Bu orta sahayla sağlam savunmaları İspanya’yı ayakta tuttu. David Villa ve Silva’yla da rakibi karıştıran, bol pozisyonlu, uzaktan şut deneyen, kanatları kullanan santrfor destekçisi bir kadroları var. Torres bu turnuvada zirve yapmadıysa da, bu güçlü arka planla son derece yararlı oldu. Sadece bu seviyeyi devam ettirmeleri Almanya savunmasının açıkları karşısında onları üstün kılacak.

Haberin Devamı

İlginç bir tecrübe
Bizim yedeklerden kurulu orta sahamıza karşı ilk yarıda üstünlük sağlayamayan Almanya’yı düşünürsek maçın favorisi İspanyollar diyebiliriz. Ama o maçı bile kazanabildiklerini düşünürsek, tarihten gelen üstünlükleri ile Almanya’yı da es geçemeyiz. Şampiyona tarihinin en fazla final oynayanı Almanya, İspanya’nın son final oynayışında boğaların gruptaki son maçta rakibiydi.

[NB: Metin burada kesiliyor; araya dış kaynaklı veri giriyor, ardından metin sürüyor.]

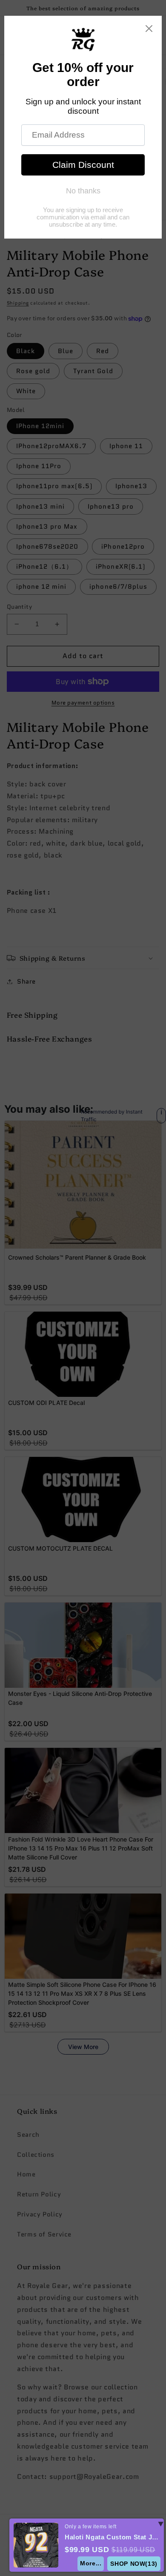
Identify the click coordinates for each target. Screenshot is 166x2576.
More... (90, 2563)
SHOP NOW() (133, 2563)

Karşılaşmanın 89. dakikasında Maceda’nun kafa golü Almanları dışarıda bırakmış, İspanya da finale yürümüştü. İspanya o zaman da çok iyiydi. Ama Platini’nin arkadaşlarına finali vermişlerdi. O çok keyifli karşılaşmanın bizim içinde çok önemli bir sonucu olmuş, Alman Milli Takım Teknik Direktörü Jupp Derwall rotasını Galatasaray’a çevirmiş ve belki de Türk futbol devriminin temellerini atmıştı.
Bu kez yine bir İspanya-Almanya maçının ardından İspanya’nın hocası hayatında ilk kez yurt dışına çıkacak ve rotasını Kadıköy’e çevirecek. Derwall’in etkisinin ondan gelmesini beklememekle birlikte hem kendisinin hem de Fenerbahçe’nin ilginç bir tecrübe yaşayacağı kesin.
Her şey bir kenara, zevkli ve bol gollü bir maç seyredeceğimiz kesin. Ancak kendi adıma ilk kez bir şampiyona finalini heyecanla değil biraz yılgınlıkla beklediğimi itiraf etmeliyim.
Milliler eğer gruptan çıkamasalardı, ya da Hırvatlara boyun eğselerdi, böyle hissetmeyeceğimi biliyorum. Ancak finali ucundan ve iyi oynayarak dönmemiz sanırım herkeste aynı hissi yaratmıştır. Şampiyona başında yarı final ihtimaline koşarak sarılırdık. Fakat bugün, bu durumda bu maçı beklemek tam bir zulüm.